La marche, à laquelle ont pris part des proches du gouverneur Crispin Mukendi, a été perçue par une partie de l’opinion comme une tentative de délégitimer un mécanisme institutionnel pourtant légal. L’implication directe du cercle familial du gouverneur, dont l’influence est attribuée au directeur de cabinet, a suscité de vives réactions parmi les analystes politiques et une partie de la société civile, qui y voient un risque de dérive vers une personnalisation du pouvoir.

Dès lors, une question cruciale se pose : que se passerait-il si d’autres communautés, estimant avoir elles aussi voix au chapitre, descendaient à leur tour dans la rue pour défendre leurs positions politiques ou contester les institutions ? Le spectre d’une montée des tensions communautaires inquiète, au moment où la province fait face à des défis majeurs en matière de gouvernance, de transparence et de stabilité.

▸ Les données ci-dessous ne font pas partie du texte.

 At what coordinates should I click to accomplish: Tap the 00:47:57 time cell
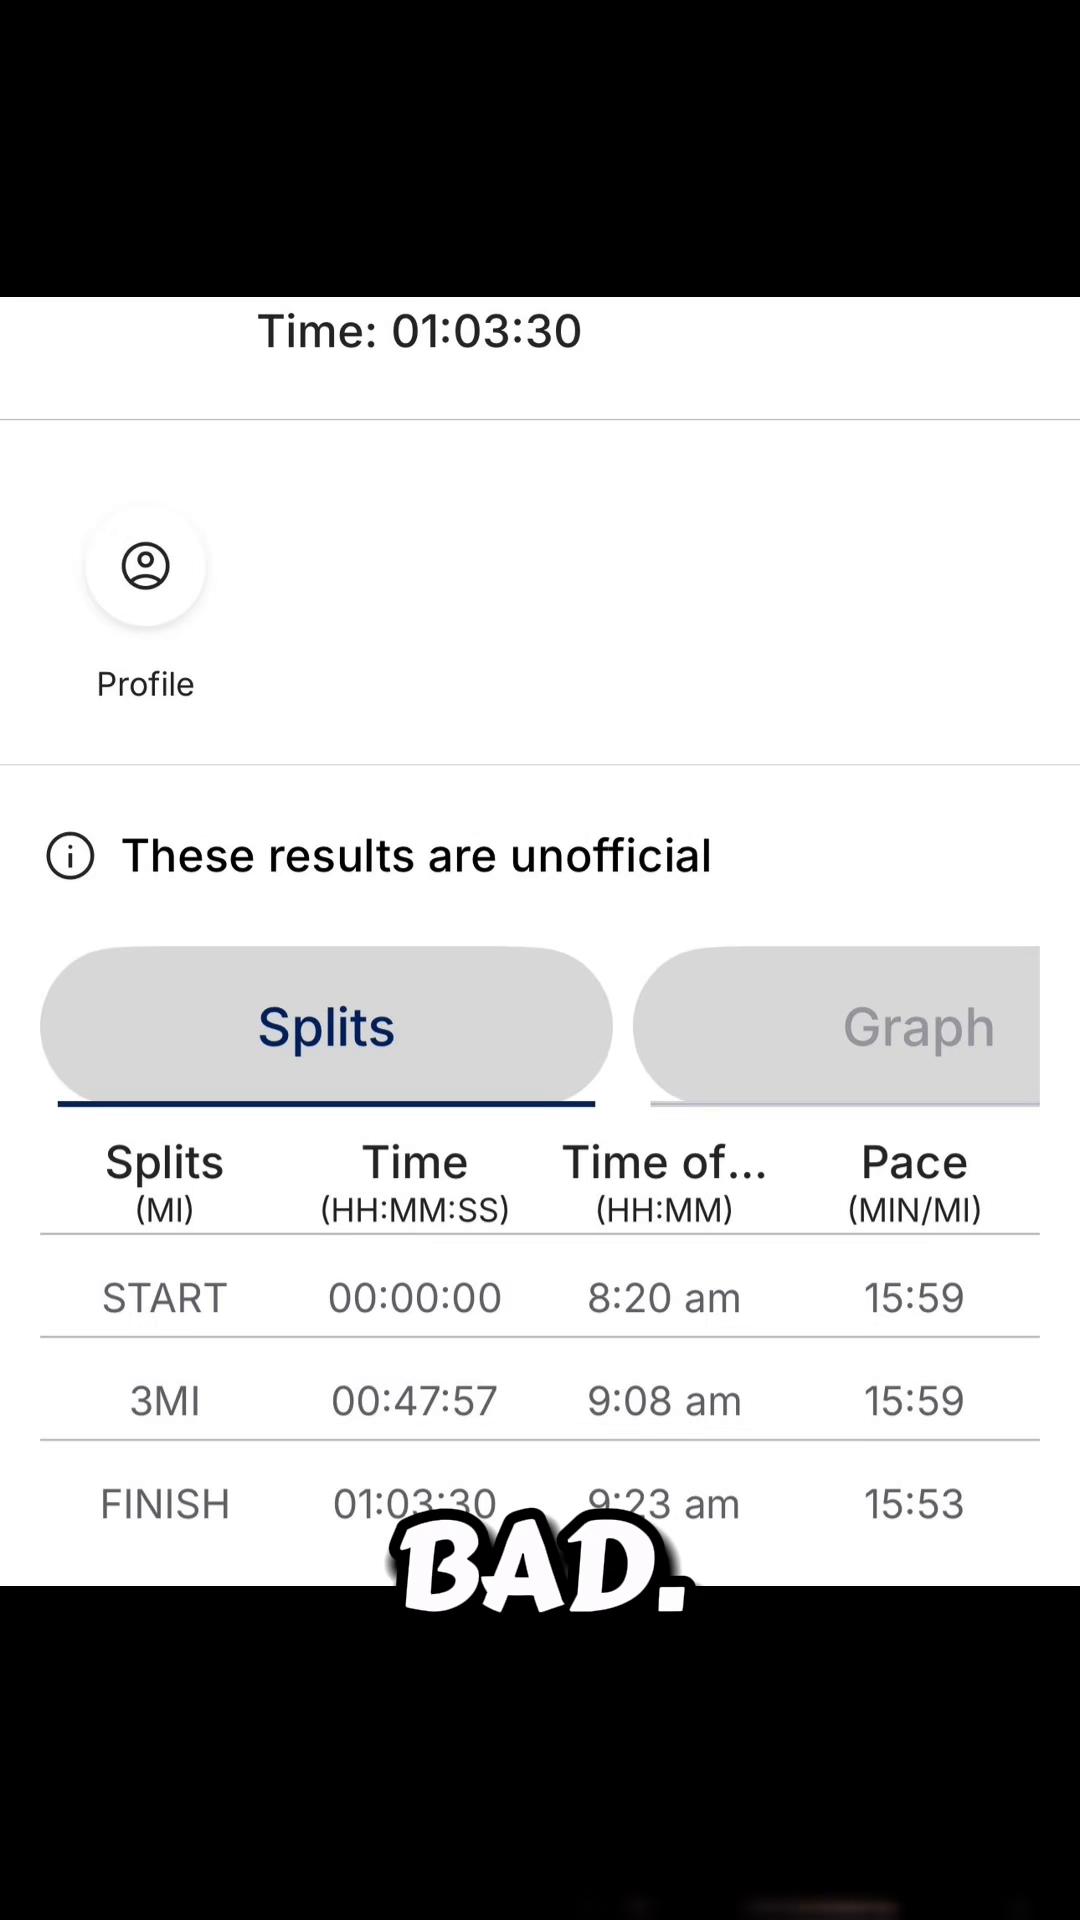(x=415, y=1400)
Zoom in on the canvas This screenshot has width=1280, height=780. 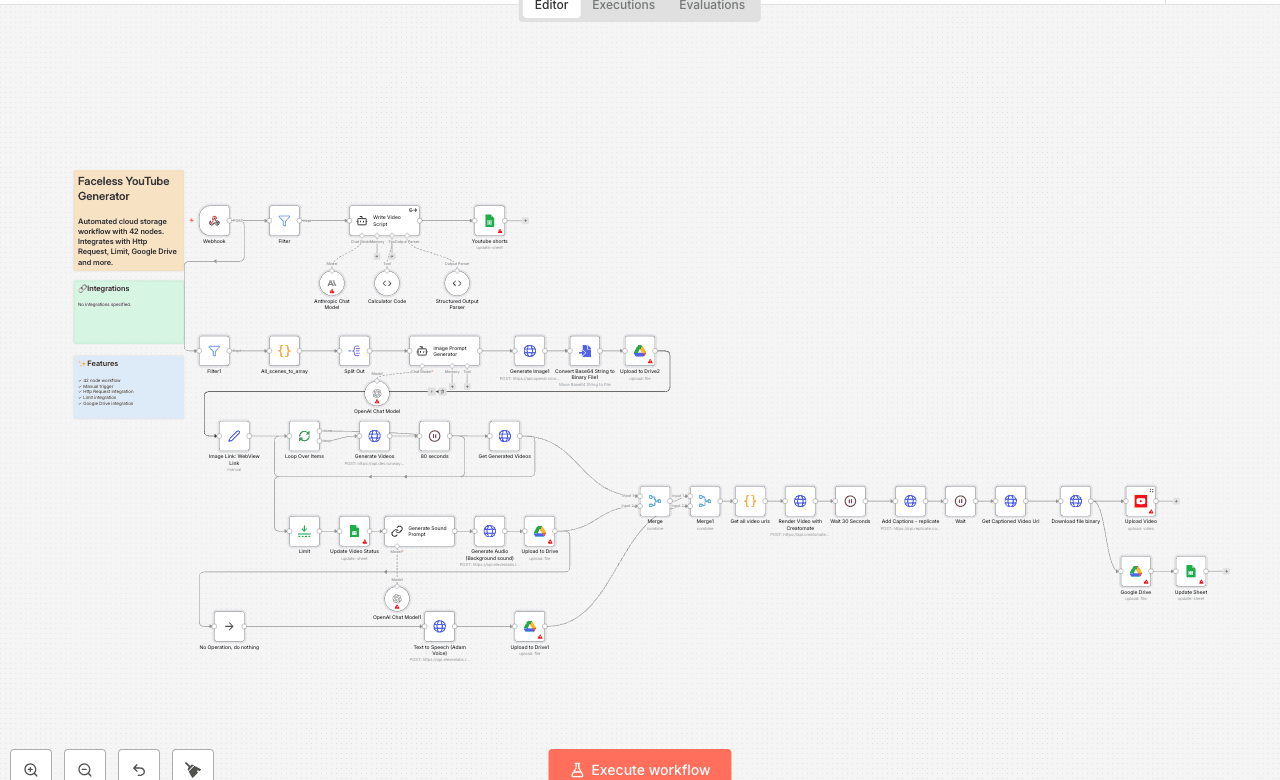coord(31,769)
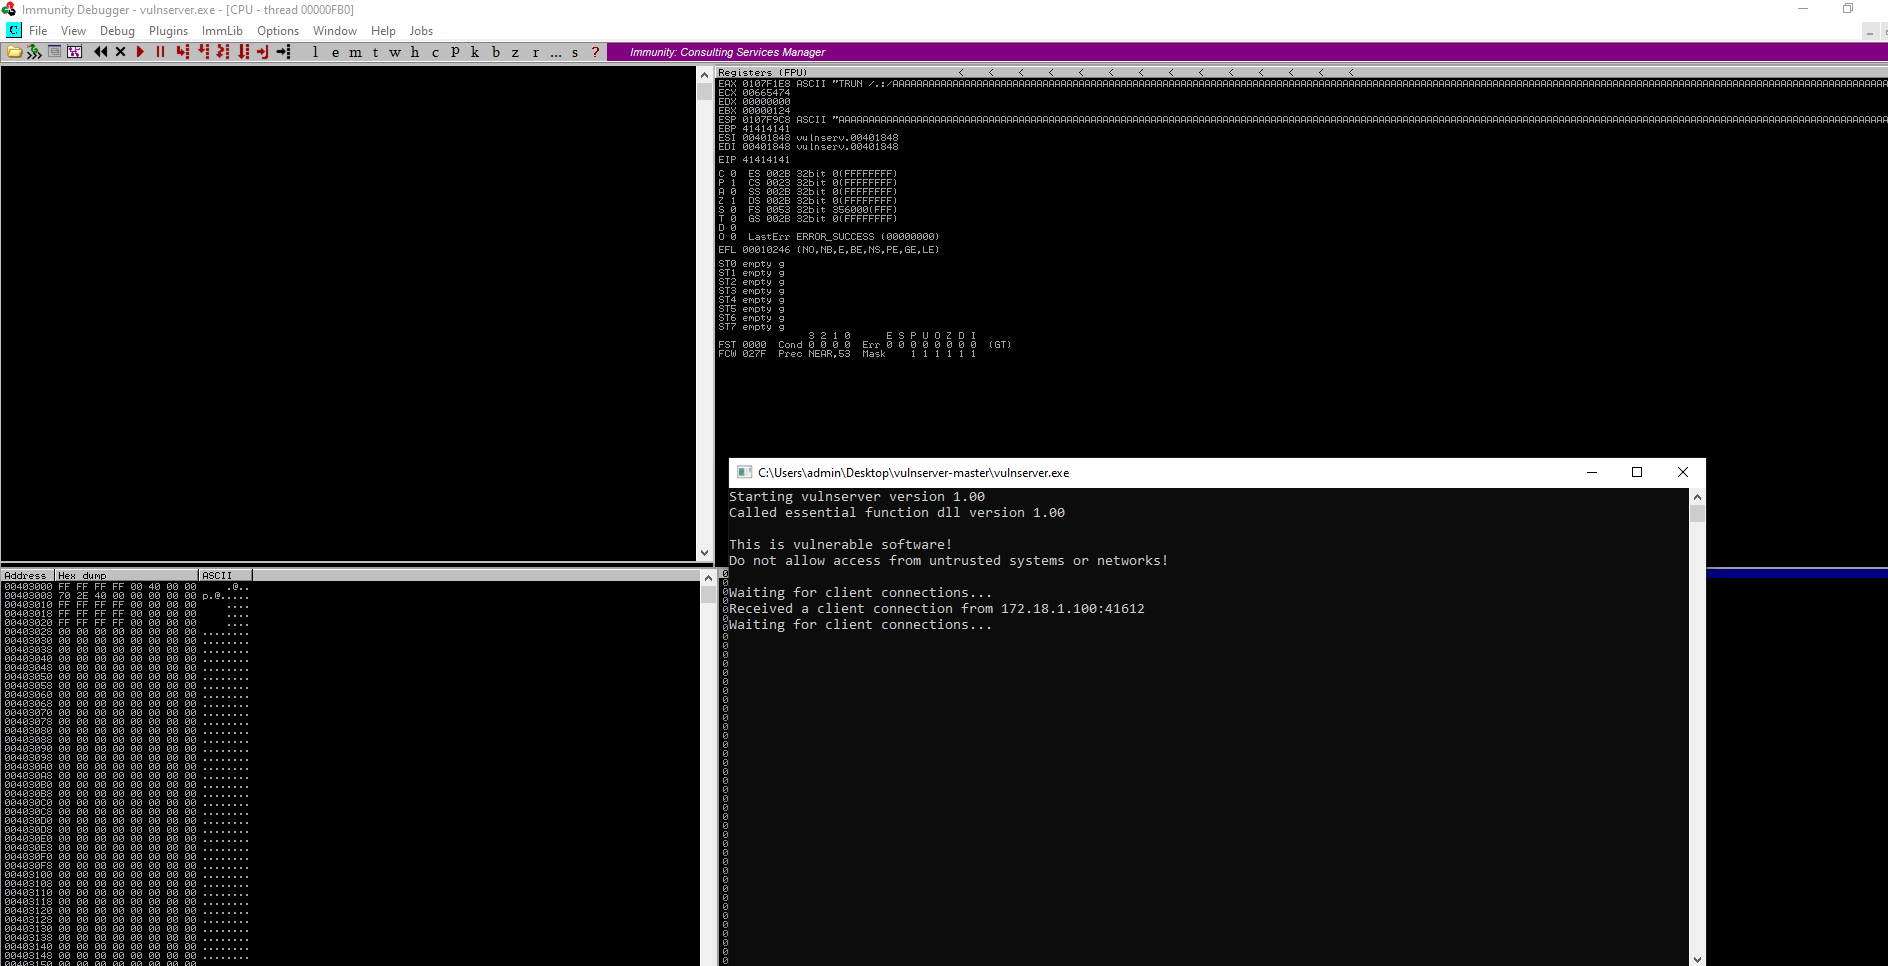The height and width of the screenshot is (966, 1888).
Task: Open executable modules with the 'e' button
Action: (x=335, y=52)
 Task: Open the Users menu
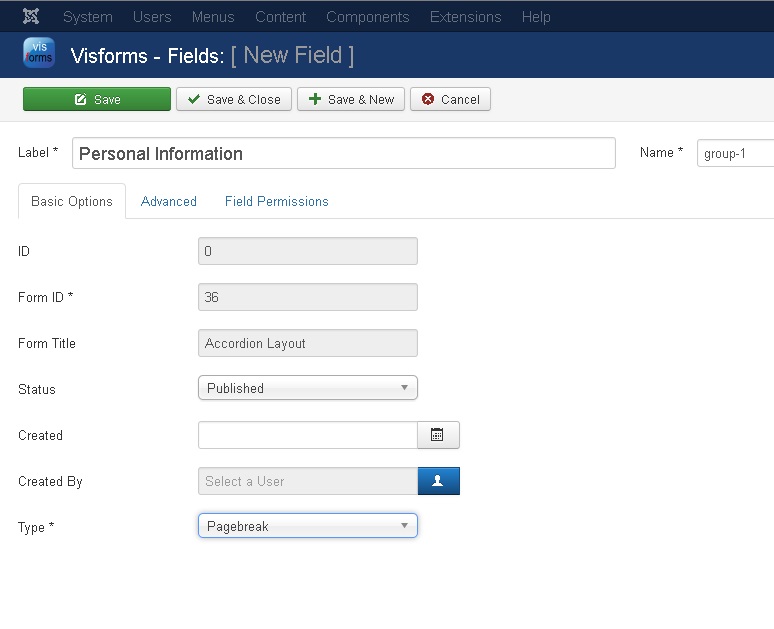pos(152,17)
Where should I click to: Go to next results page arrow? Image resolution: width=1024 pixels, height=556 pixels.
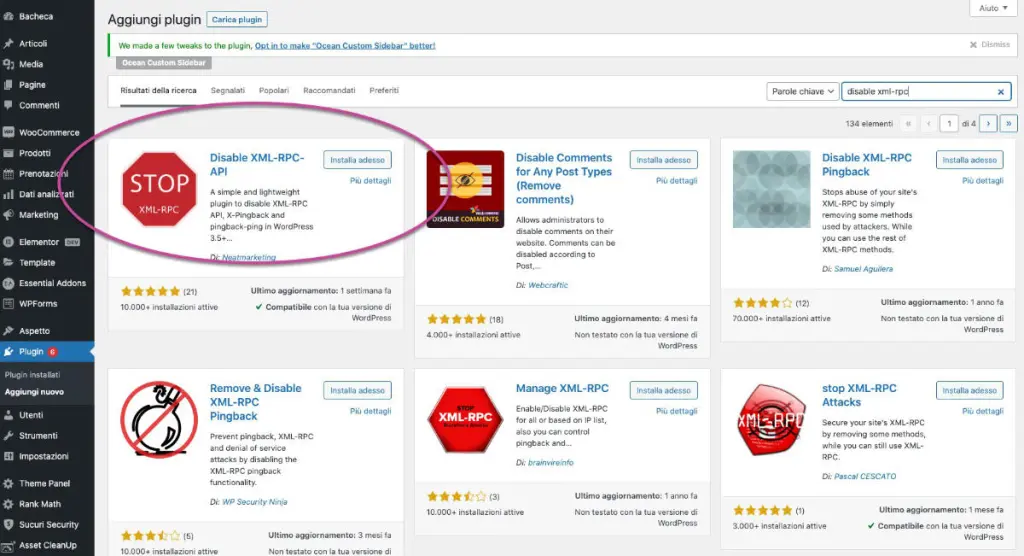click(x=988, y=123)
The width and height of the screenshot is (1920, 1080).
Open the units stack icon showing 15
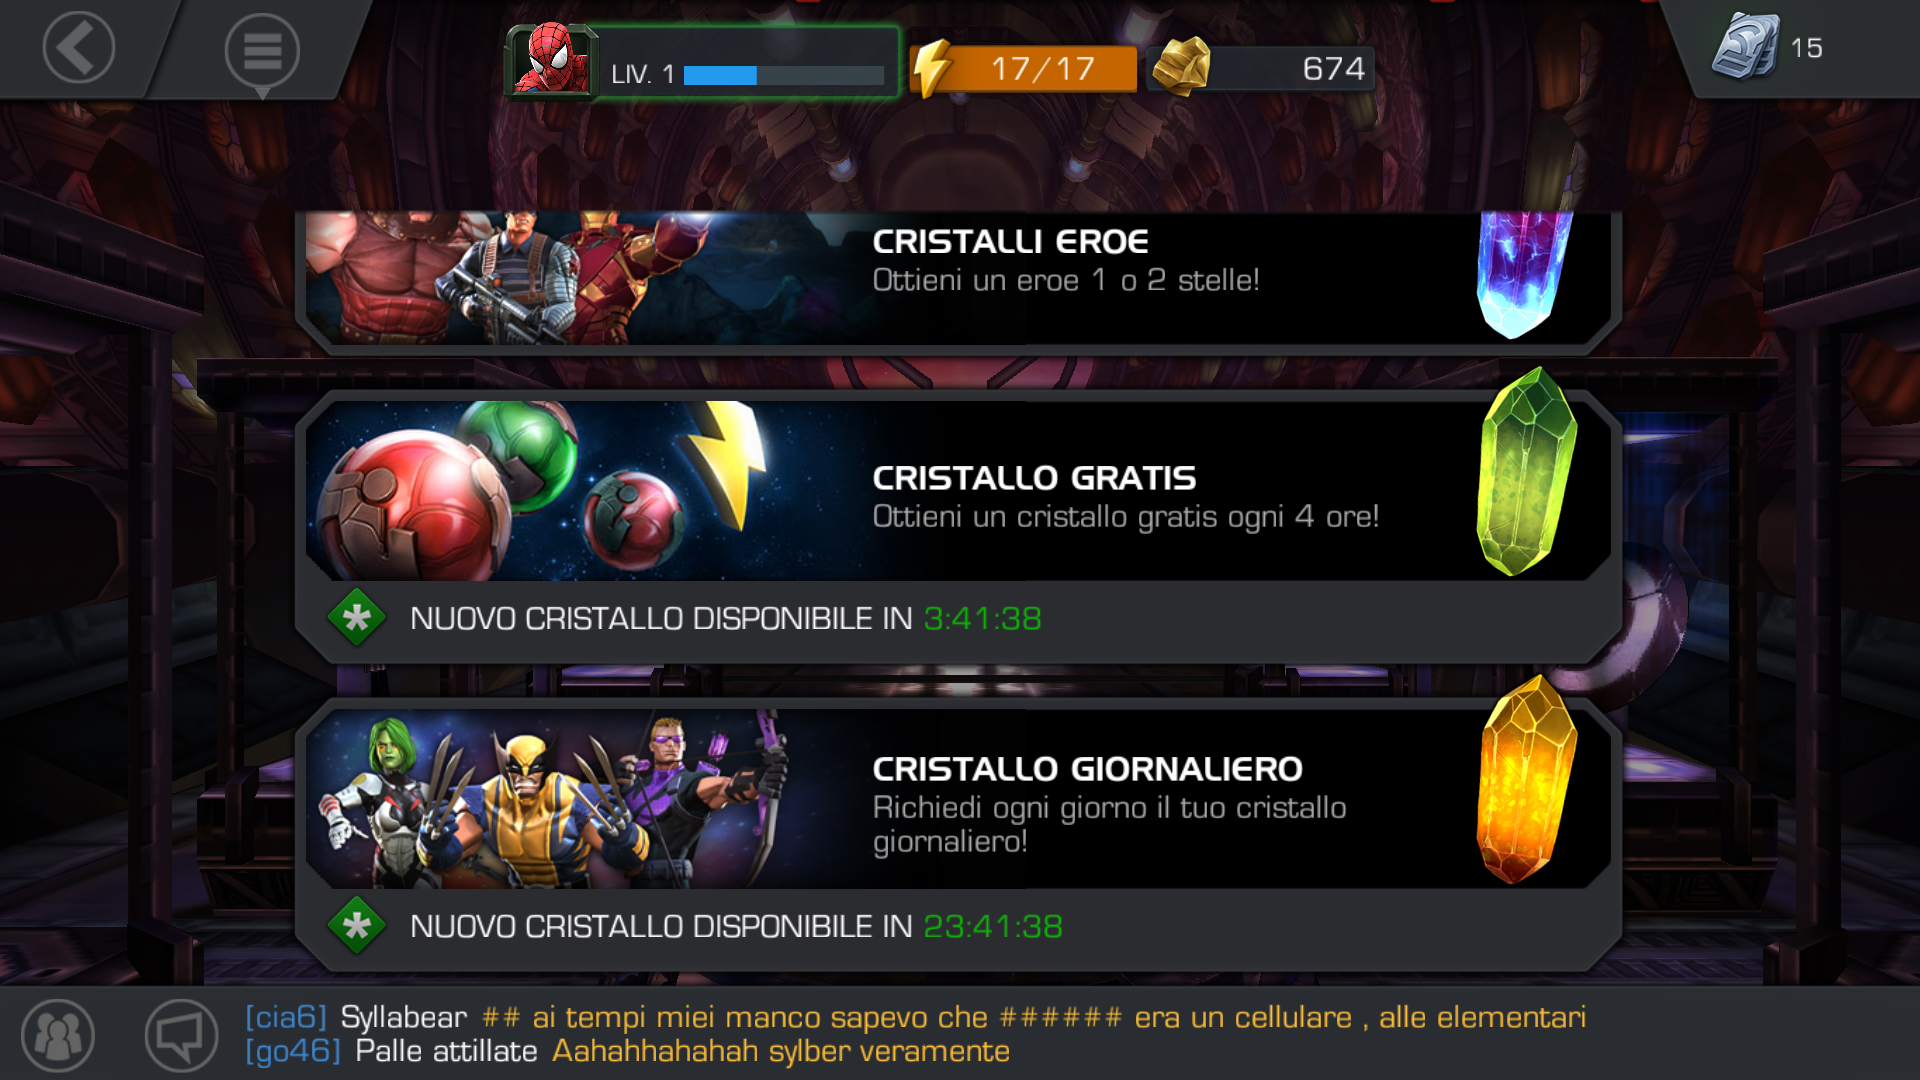click(1746, 46)
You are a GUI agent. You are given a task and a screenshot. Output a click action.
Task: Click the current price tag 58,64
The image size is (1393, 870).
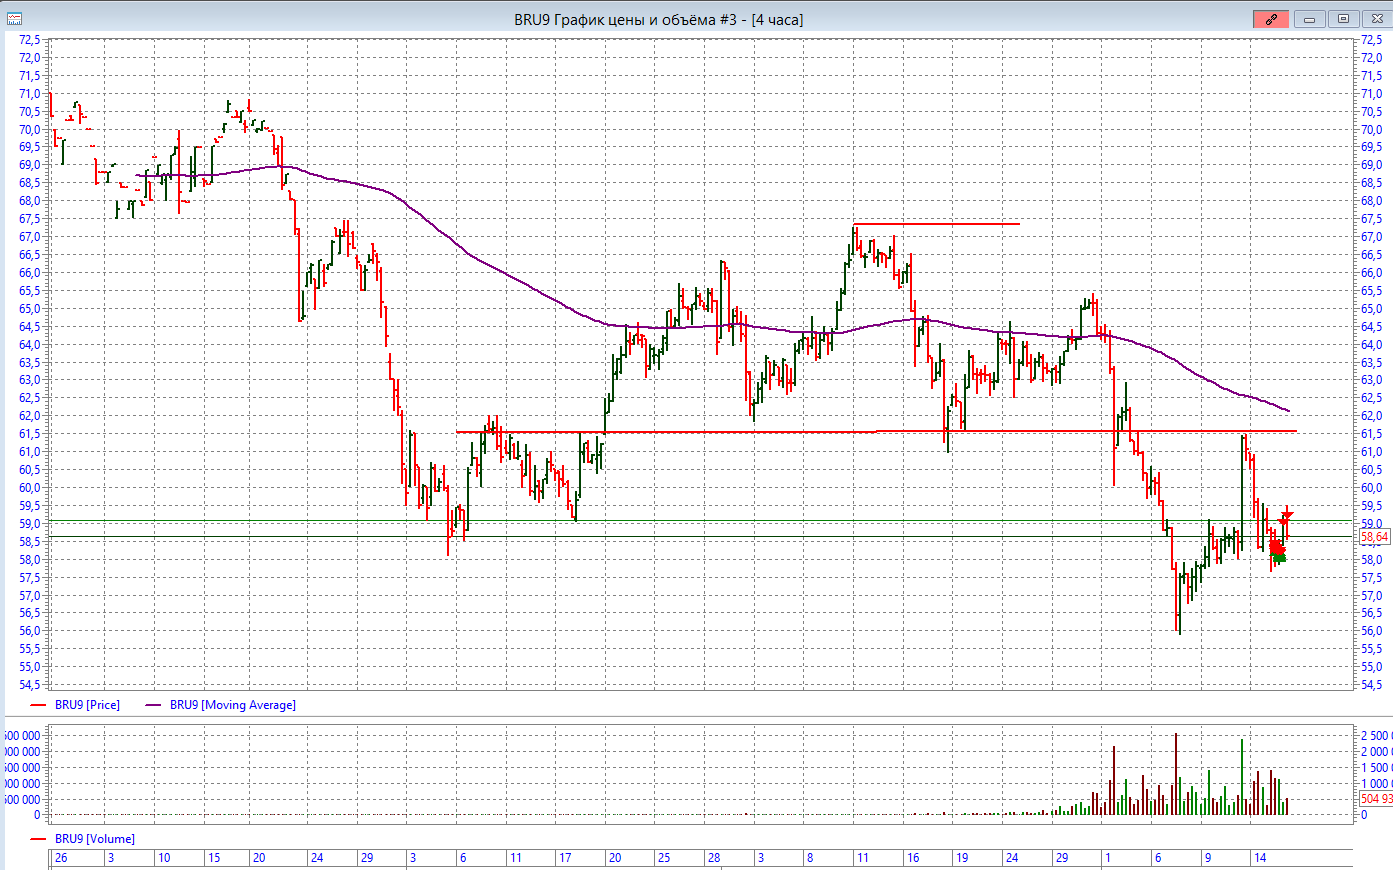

Pour plusieurs analystes politiques, la controverse dépasse le seul cadre de la procédure parlementaire ; elle interroge la perception du pouvoir public au Kasaï. Le gouverneur, rarement présent devant la presse et peu engagé dans les échanges directs avec les députés, fait face à une situation où la moindre interpellation est interprétée par son entourage comme un acharnement. Pourtant, rappellent les spécialistes, le contrôle parlementaire n’a rien d’hostile : il constitue l’un des piliers de la démocratie.

Des voix s’élèvent pour appeler à plus de maturité politique et à une culture institutionnelle plus forte. Un gouverneur ne devrait pas être perçu comme une entité intouchable, rappellent-elles, mais comme un gestionnaire mandaté par le peuple et redevable devant les élus. La province n’est pas un patrimoine privé, et les émotions communautaires ne devraient pas se substituer au débat républicain.

La question orale du député Mingashanga, qualifiée par certains de manœuvre politique, est pourtant reconnue dans les textes comme un droit parlementaire. La réduire à une attaque personnelle ou communautaire, soulignent plusieurs analystes, reviendrait à fragiliser les institutions et à banaliser le principe de reddition des comptes.

Le Kasaï traverse un moment charnière. Entre revendications, incompréhensions et crispations, l’avenir institutionnel de la province se joue aussi dans sa capacité à accepter le débat public, même lorsqu’il dérange. Une province qui grandit est une province qui questionne, interroge et exige des comptes — sans se diviser.